Yield Curve Basics

Discussion in 'Financial Futures' started by maninjapan, Jul 10, 2009.

  1. Guys, still fairly new to financials and the curve, Jsut looking at the curve now it all looks quite flat apart from where it falls away at the 2yr. Any specific reason for the dip down to the 2?

  2. You mean it looks steep up to two years?

    Think of where the fed funds rate is now and you will have your explanation of why it's so low at the very front. After that, up to 3 years or so, the mkt is pricing in the need for the Fed to exit the monetary easing very aggressively.

    As to further out, that's where it gets interesting and you will hear a lot of different views.
  3. free money for banksters.
  4. Martinghoul, thansk for the reply. That makes sense about the short term end of the curve. Anyone with some of the more accepted reasons for the jump to the 10-30yr part of the curve and being relatively flat?
  5. they placed the last part of the 10-30Y reopening legs and are happy to bank on them!
  6. Bernard, I apreciate the comment, but could you explain what that actually means (soory new to financials)
  7. End of the supplies that are usually difficult to digest (the 're-openings') and since they had good results, dealers pushed Tsy up.
  8. Bernard, Im still not sure Im gettign the lingo, if anyone can post a link that gives more of an insight into the basics of these products it would be much appreciated. Not sure what reopenings are.......

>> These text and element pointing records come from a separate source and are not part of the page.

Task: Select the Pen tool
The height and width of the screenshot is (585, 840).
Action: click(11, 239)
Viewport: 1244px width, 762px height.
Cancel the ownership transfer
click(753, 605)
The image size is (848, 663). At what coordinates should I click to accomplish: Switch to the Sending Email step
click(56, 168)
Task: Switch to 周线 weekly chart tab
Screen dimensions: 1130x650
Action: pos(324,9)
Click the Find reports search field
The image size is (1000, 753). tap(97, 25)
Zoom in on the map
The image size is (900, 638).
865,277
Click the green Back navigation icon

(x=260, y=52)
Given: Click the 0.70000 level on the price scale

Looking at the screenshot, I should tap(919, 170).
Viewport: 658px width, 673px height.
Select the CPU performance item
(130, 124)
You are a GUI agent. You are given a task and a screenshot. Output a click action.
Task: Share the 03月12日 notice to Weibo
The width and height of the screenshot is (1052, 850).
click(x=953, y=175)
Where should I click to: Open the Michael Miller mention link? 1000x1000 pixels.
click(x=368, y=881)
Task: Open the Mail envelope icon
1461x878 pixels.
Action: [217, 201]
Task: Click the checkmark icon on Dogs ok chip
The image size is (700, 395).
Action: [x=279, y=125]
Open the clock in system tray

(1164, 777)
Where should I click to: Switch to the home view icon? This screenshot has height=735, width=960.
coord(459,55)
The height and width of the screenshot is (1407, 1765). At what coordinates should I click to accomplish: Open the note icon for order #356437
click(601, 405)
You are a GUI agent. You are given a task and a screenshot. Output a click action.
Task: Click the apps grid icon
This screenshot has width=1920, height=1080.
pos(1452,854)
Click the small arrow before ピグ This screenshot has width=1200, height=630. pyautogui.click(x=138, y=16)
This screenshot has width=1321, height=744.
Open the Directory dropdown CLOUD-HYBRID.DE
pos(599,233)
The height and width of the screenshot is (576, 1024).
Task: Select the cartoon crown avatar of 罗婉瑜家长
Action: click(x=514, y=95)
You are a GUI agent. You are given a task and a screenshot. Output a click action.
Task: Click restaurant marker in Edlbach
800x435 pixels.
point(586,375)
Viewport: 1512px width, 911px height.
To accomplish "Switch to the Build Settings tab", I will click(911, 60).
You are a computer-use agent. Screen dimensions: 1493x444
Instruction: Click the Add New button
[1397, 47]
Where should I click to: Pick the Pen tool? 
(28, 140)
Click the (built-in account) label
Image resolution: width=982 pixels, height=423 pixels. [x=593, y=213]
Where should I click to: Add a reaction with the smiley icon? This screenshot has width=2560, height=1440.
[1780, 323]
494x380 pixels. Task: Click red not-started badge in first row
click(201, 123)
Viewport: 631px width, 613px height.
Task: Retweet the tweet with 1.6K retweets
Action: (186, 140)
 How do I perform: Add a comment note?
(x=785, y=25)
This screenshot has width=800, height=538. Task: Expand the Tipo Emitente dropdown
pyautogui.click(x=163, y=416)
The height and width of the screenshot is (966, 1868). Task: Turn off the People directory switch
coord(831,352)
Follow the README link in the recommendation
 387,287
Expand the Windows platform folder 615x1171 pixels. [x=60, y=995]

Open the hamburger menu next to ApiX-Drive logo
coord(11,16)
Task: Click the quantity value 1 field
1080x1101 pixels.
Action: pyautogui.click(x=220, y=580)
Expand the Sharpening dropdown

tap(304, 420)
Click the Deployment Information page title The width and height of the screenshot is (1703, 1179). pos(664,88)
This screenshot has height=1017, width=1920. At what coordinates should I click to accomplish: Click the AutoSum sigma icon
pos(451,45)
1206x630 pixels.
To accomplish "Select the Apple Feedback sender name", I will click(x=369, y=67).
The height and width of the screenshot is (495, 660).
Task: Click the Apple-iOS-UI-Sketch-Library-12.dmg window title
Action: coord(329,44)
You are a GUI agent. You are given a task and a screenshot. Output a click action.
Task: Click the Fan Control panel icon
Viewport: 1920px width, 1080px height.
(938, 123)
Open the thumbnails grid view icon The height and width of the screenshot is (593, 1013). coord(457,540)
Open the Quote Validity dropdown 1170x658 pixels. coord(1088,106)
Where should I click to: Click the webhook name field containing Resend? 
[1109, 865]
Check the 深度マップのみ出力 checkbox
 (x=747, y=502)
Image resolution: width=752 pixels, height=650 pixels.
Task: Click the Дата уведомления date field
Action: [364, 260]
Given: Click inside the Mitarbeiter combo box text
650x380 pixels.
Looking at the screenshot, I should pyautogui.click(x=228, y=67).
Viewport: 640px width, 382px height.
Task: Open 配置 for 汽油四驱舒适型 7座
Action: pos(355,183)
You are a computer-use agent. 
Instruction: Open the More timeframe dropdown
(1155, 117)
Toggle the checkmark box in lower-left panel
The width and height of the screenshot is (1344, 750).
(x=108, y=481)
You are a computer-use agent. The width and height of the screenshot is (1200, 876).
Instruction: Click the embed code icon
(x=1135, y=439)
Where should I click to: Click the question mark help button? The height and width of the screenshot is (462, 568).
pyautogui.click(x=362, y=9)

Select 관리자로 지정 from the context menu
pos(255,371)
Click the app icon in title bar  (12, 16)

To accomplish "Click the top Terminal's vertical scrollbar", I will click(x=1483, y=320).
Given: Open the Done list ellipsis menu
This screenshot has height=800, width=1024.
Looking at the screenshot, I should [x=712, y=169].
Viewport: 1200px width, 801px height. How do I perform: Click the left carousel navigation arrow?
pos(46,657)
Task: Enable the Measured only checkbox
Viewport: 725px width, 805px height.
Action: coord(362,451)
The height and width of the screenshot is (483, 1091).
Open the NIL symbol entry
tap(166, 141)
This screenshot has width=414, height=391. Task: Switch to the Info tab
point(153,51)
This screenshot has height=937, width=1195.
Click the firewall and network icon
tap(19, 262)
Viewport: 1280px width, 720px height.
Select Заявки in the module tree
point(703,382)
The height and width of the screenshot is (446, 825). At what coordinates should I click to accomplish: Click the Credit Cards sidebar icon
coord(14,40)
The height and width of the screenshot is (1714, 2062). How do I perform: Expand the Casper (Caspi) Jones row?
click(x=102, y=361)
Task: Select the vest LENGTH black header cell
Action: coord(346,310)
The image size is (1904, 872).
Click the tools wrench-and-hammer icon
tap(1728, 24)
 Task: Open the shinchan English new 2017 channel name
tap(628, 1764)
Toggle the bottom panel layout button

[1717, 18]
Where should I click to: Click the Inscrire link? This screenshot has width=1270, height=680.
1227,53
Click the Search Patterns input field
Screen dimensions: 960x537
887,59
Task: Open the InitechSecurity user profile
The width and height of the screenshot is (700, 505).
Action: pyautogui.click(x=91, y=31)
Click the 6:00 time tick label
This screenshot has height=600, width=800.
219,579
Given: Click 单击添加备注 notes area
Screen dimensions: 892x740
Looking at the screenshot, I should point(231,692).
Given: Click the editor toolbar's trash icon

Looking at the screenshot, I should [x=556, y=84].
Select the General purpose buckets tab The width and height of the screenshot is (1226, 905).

    I knew i was getting in over my head, but everyones gotta start somewhere....
  9. The Treasury sometimes “reopens” a security by selling additional amounts of an outstanding issue at auction.


    some more general info
  10. There's actually all sorts of reasons for this, but they all sorta come down to many supply/demand considerations, such as issuance patters, structured notes (PRDC) overhang, pension fund/foreign CB demand etc etc. There's just too many factors to mention.